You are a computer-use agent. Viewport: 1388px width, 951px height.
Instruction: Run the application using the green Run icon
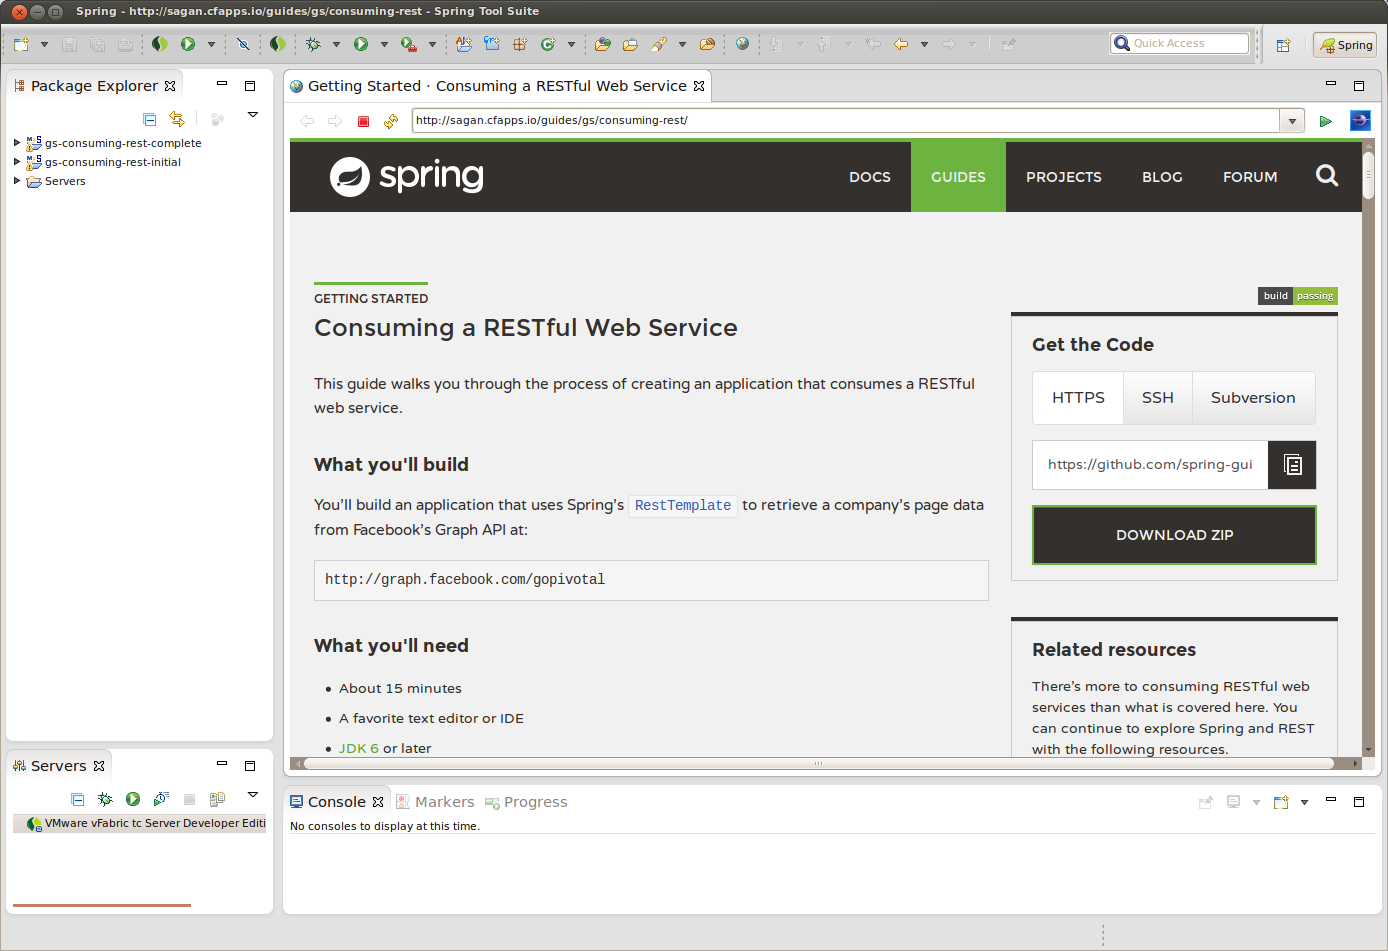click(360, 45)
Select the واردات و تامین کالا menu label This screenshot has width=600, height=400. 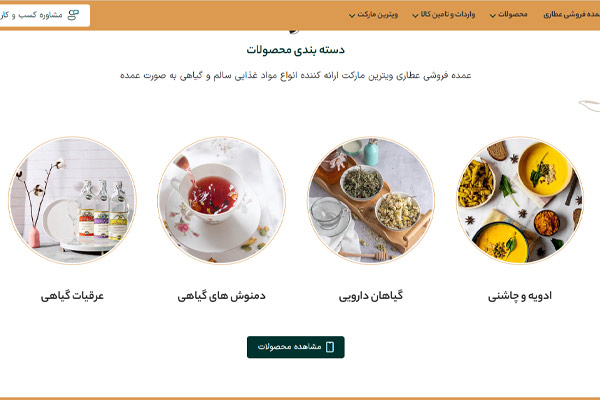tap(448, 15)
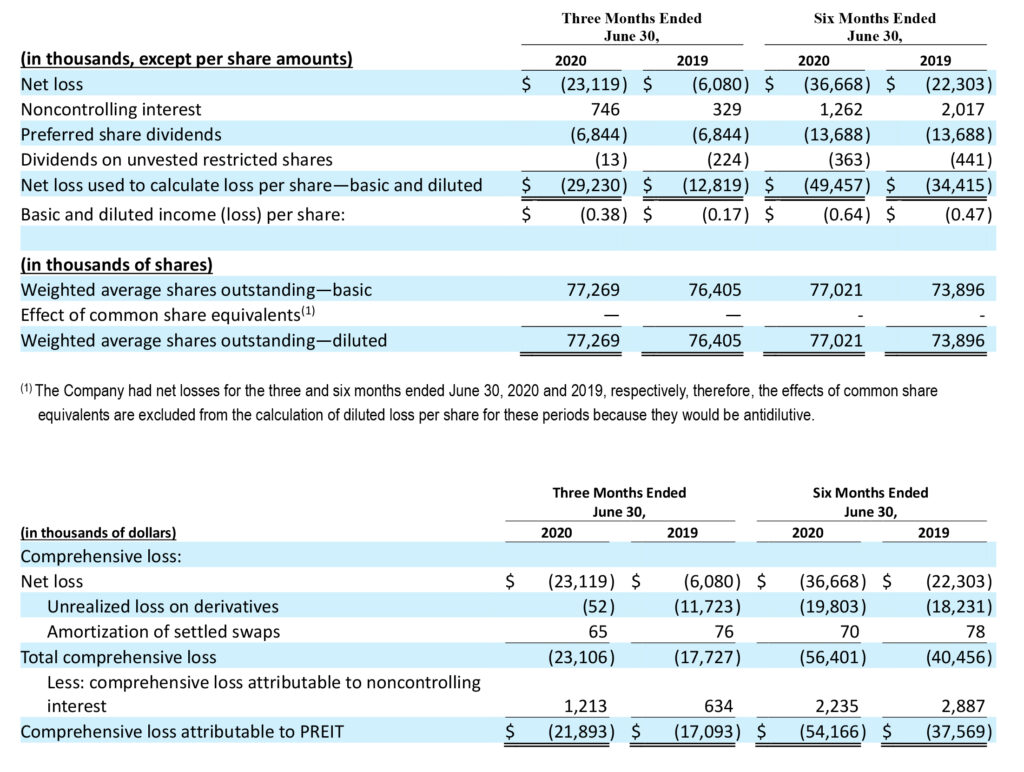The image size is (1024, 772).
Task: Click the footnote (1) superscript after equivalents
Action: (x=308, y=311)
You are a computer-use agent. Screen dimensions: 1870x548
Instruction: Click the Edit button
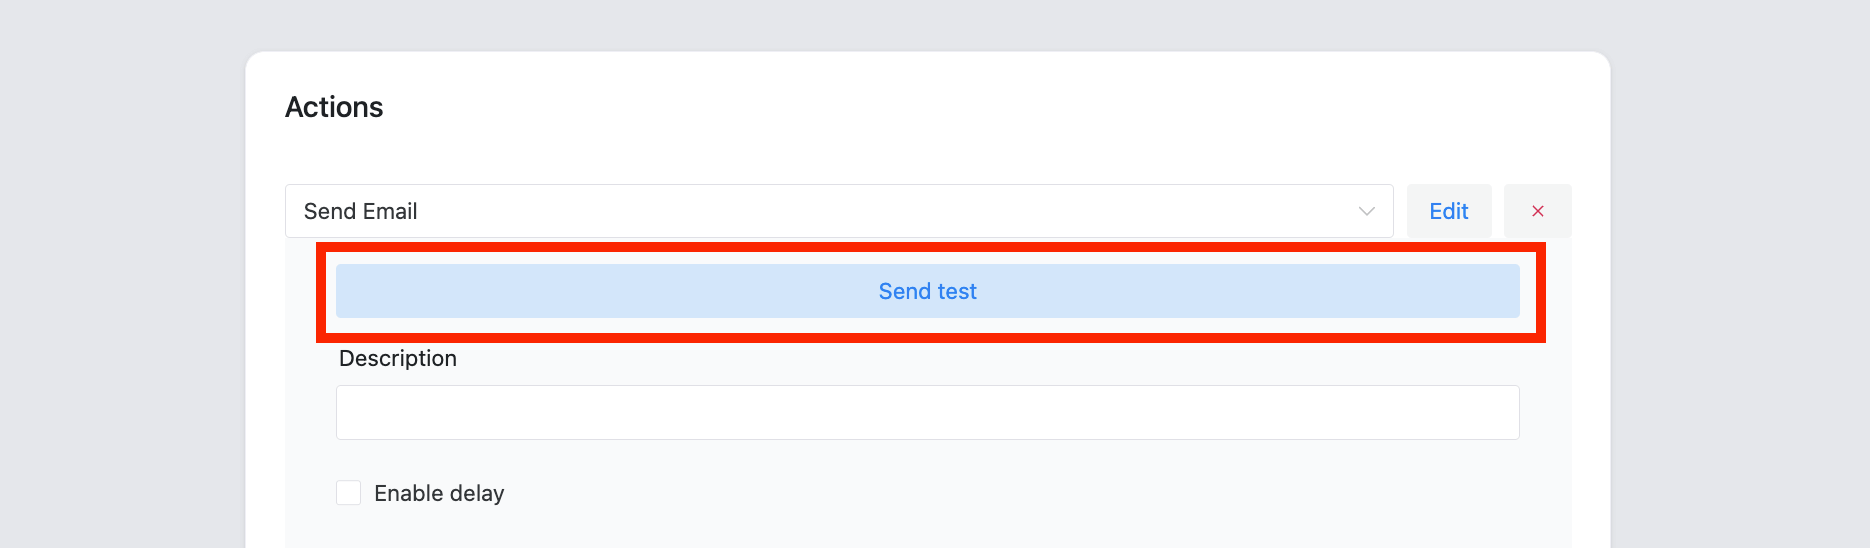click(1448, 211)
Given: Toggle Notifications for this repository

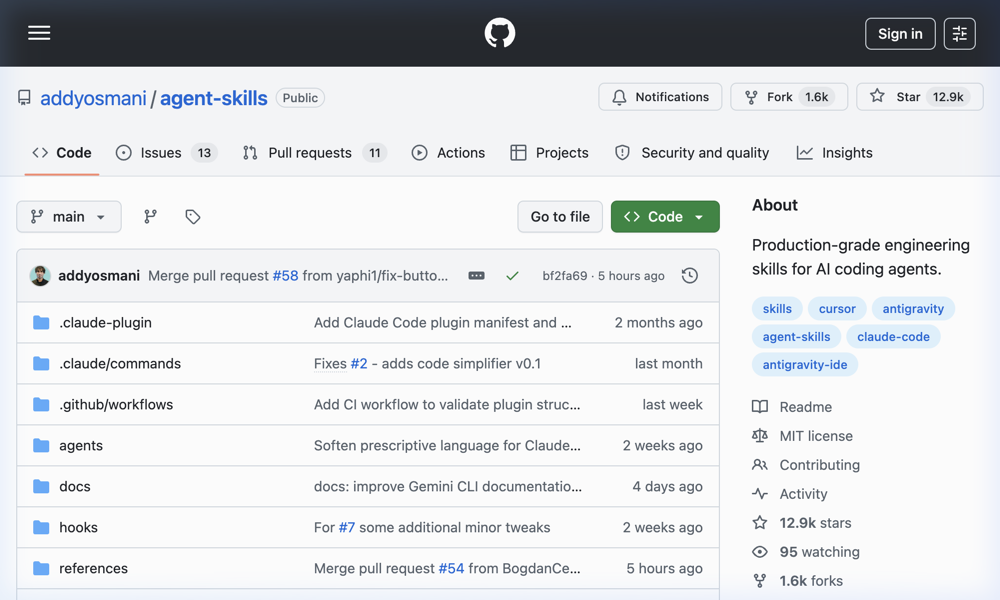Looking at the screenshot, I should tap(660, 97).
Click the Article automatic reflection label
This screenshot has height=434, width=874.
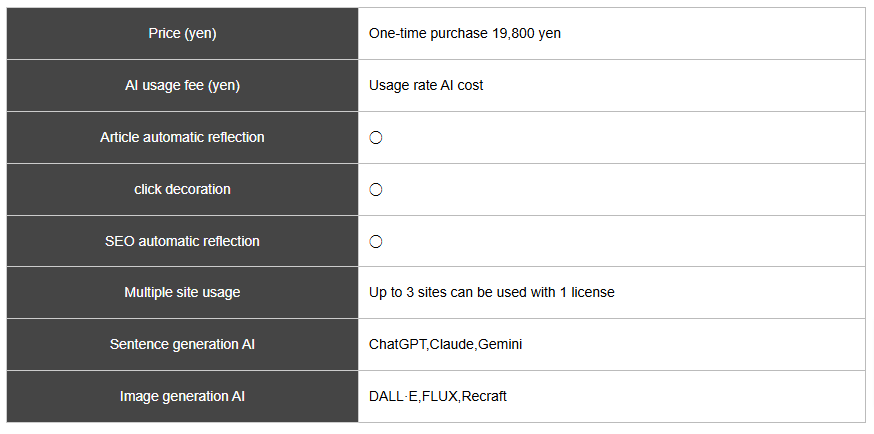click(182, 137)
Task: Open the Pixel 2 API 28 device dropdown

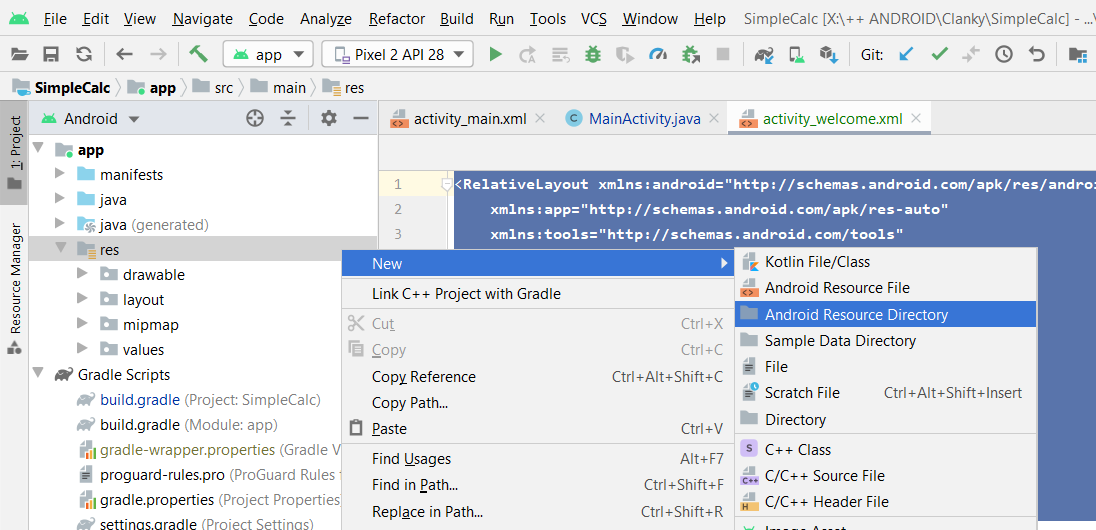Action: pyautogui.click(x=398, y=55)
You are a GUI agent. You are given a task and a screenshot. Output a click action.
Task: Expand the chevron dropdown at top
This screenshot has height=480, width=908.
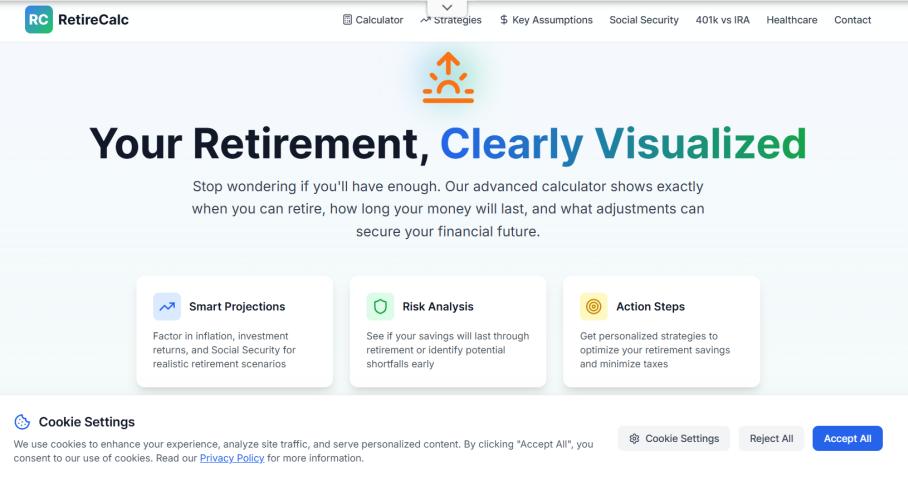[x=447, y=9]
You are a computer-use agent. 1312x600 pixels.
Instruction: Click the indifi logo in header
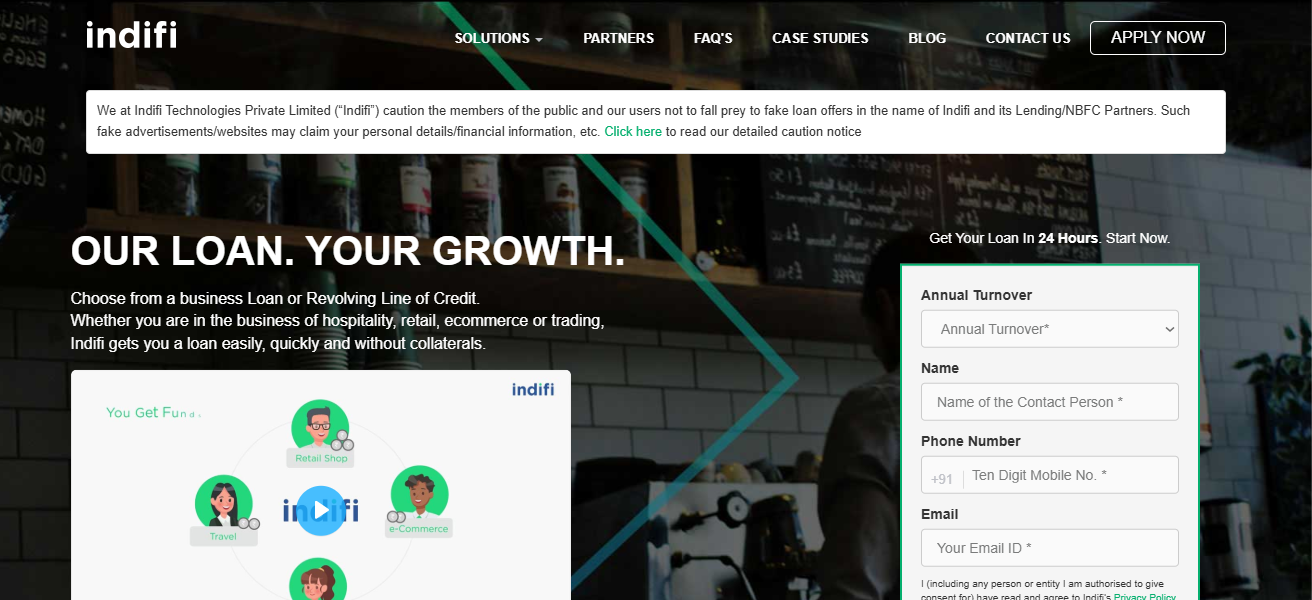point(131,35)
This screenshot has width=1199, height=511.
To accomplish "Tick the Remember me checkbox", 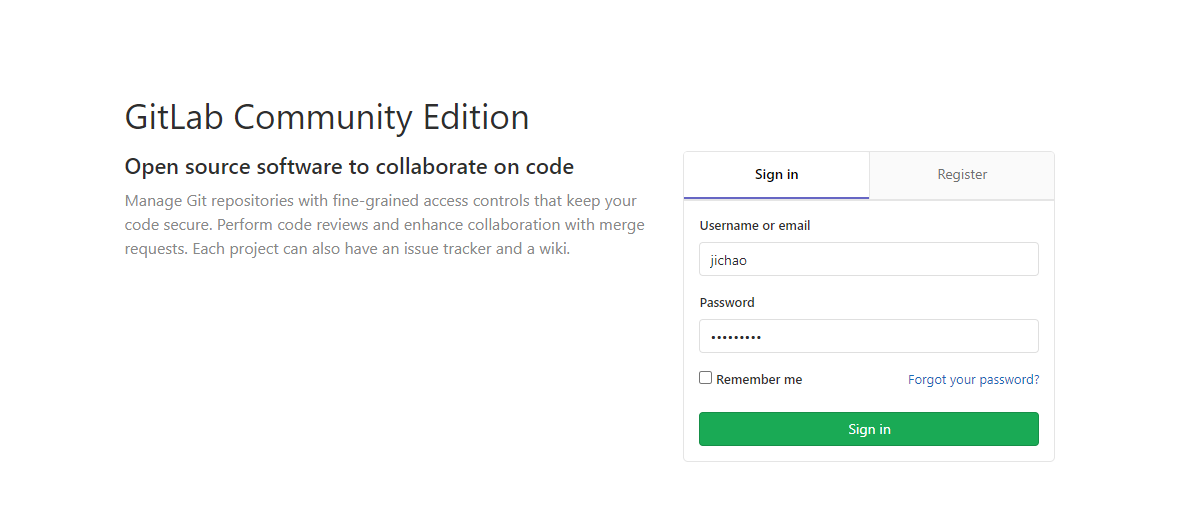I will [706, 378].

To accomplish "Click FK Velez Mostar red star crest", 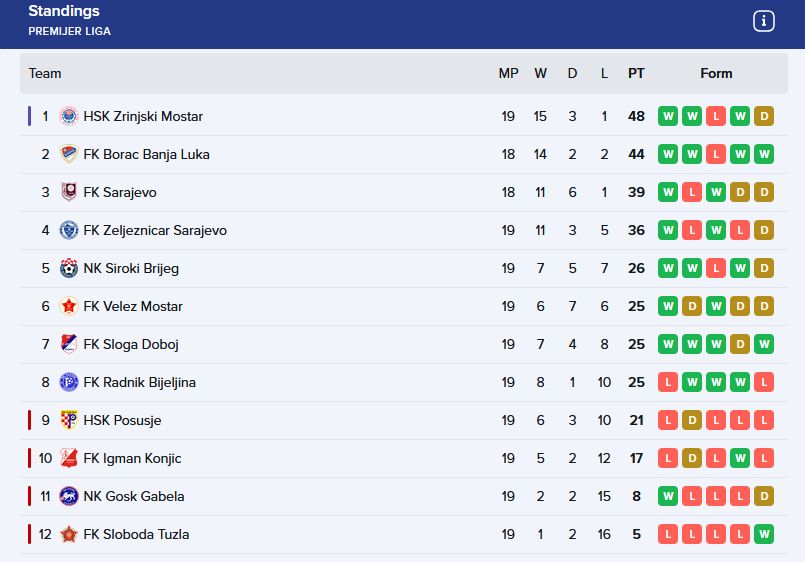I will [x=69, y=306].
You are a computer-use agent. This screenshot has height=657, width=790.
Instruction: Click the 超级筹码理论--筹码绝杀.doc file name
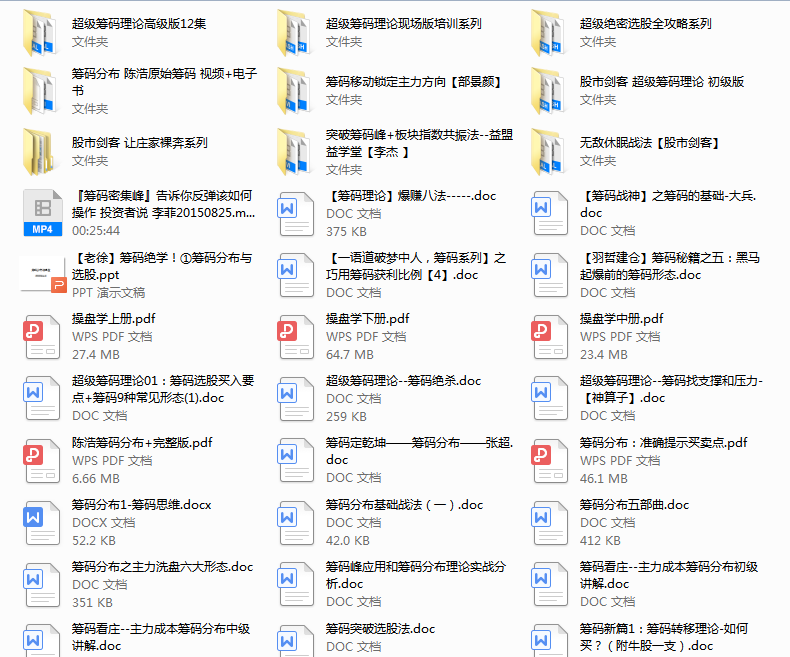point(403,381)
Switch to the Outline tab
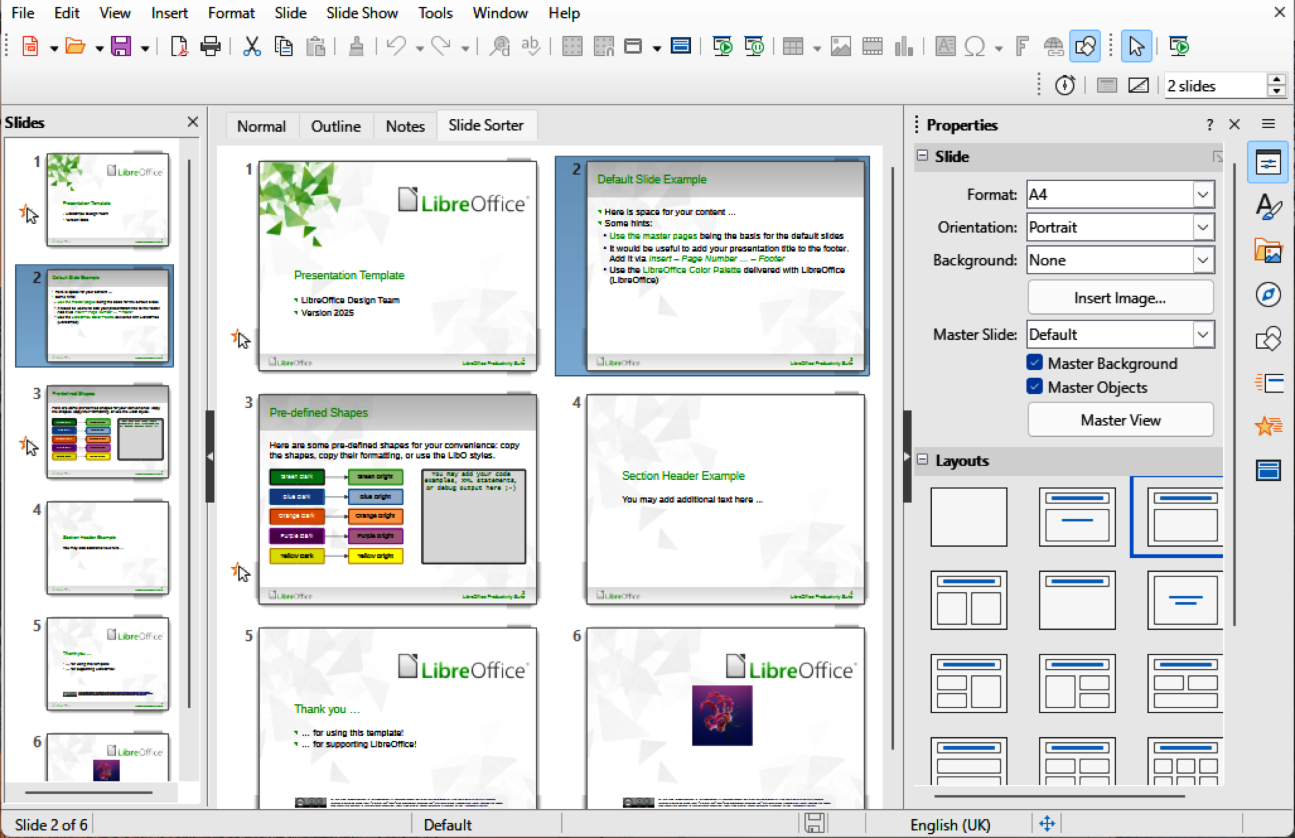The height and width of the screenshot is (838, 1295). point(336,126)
==========
* Exercise details: Go through the data above and find the lines with the word "computer". Copy each of those lines.

* Worked solution:
You are a computer-use agent. Viewport: 1388px width, 951px height.
You are a computer-use agent. Screen dimensions: 1870x548
You are a computer-use agent. 1312x600 pixels.
You are a computer-use agent. This screenshot has height=657, width=790.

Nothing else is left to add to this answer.